30/09/2020 di Francesca Romana Poleggi

In quali mani sta la nostra salute? - Su NPV&F di ottobre

Questo numero di Notizie Pro Vita & Famiglia tratta un argomento quanto mai spinoso e divisivo: quello dei vaccini e degli obblighi sanitari imposti, con la paura del contagio per l’epidemia di coronavirus, dal nostro Governo che gode di un potere molto più ampio di quello concessogli dalla Costituzione. A questo proposito abbiamo intervistato  Giulio Tarro, abbiamo ospitato un parere fortemente critico nei confronti della "dittatura sanitaria" che taluni vedono concretizzarsi sempre più con la "scusa" del contagio, e - di contro - il parere di un medico che ritiene tuttora grave e attuale il pericolo della pandemia.   

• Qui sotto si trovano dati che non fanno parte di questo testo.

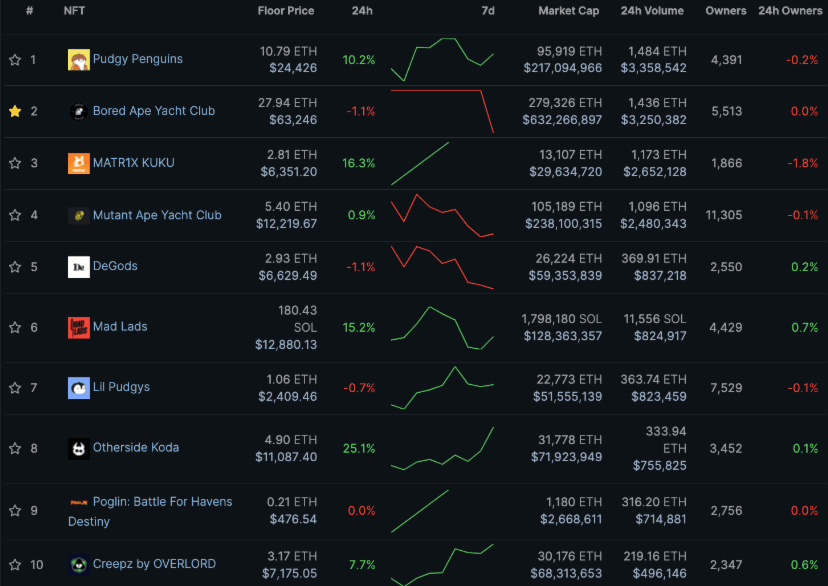Star the Creepz by OVERLORD row
Screen dimensions: 828x586
tap(15, 565)
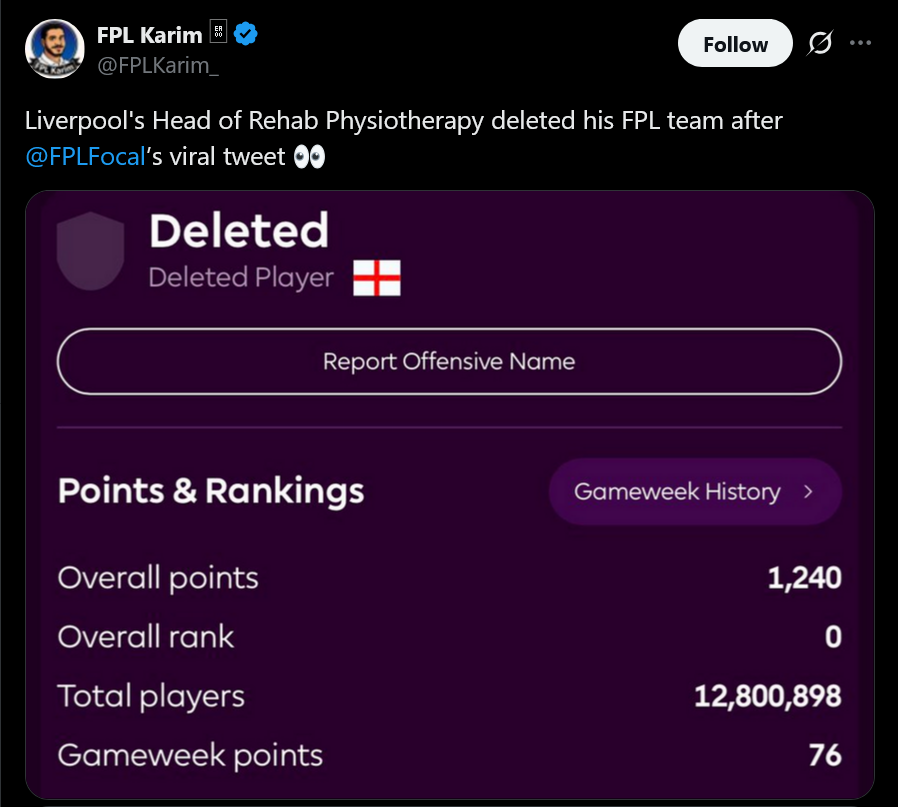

Abbiamo cercato di riflettere sulla questione dei vaccini, cercando di ragionare col buon senso, evitando le posizioni estreme e ideologiche. Possiamo infatti convenire sull’utilità dei vaccini, ma forse non di tutti quelli attualmente imposti, non per tutte le persone indiscriminatamente e non già nei primissimi mesi di vita: vorremmo insomma poter decidere insieme alla “scienza e coscienza” dei nostri medici curanti il meglio per la nostra salute e per quella dei nostri bambini e dei nostri cari. Il problema di fondo forse è che la "scienza e coscienza" dei medici viene formata in un sistema fortemente influenzato dallo scopo di lucro, della qualcosa abbiamo parlato con Mario Giordano.

Abbiamo però preso una decisa posizione in merito a quelli che derivano da cellule di bambini abortiti:  nessun essere umano può essere usato come uno strumento, neanche per perseguire un fine buono.

Altrimenti verrà il giorno in cui qualcuno deciderà quali sono le caratteristiche necessarie per appartenere alle persone di serie A (i soggetti)  e quelle che invece definiscono gli individui di serie B (gli oggetti): ciò non solo realizzerebbe i più biechi ideali dell'eugenetica, ma comporterebbe un mondo nelle mani di un'oligarchia di perfetti, ricchi, belli e sani, padroni e sfruttatori delle masse usate per lavorare, produrre e morire senza neanche il diritto o il potere di pensare: uno scenario degno degli incubi distopici che vorremmo vedere relegati solo e sempre nelle pagine di romanzi come Il mondo Nuovo, mai concretizzarsi nella realtà.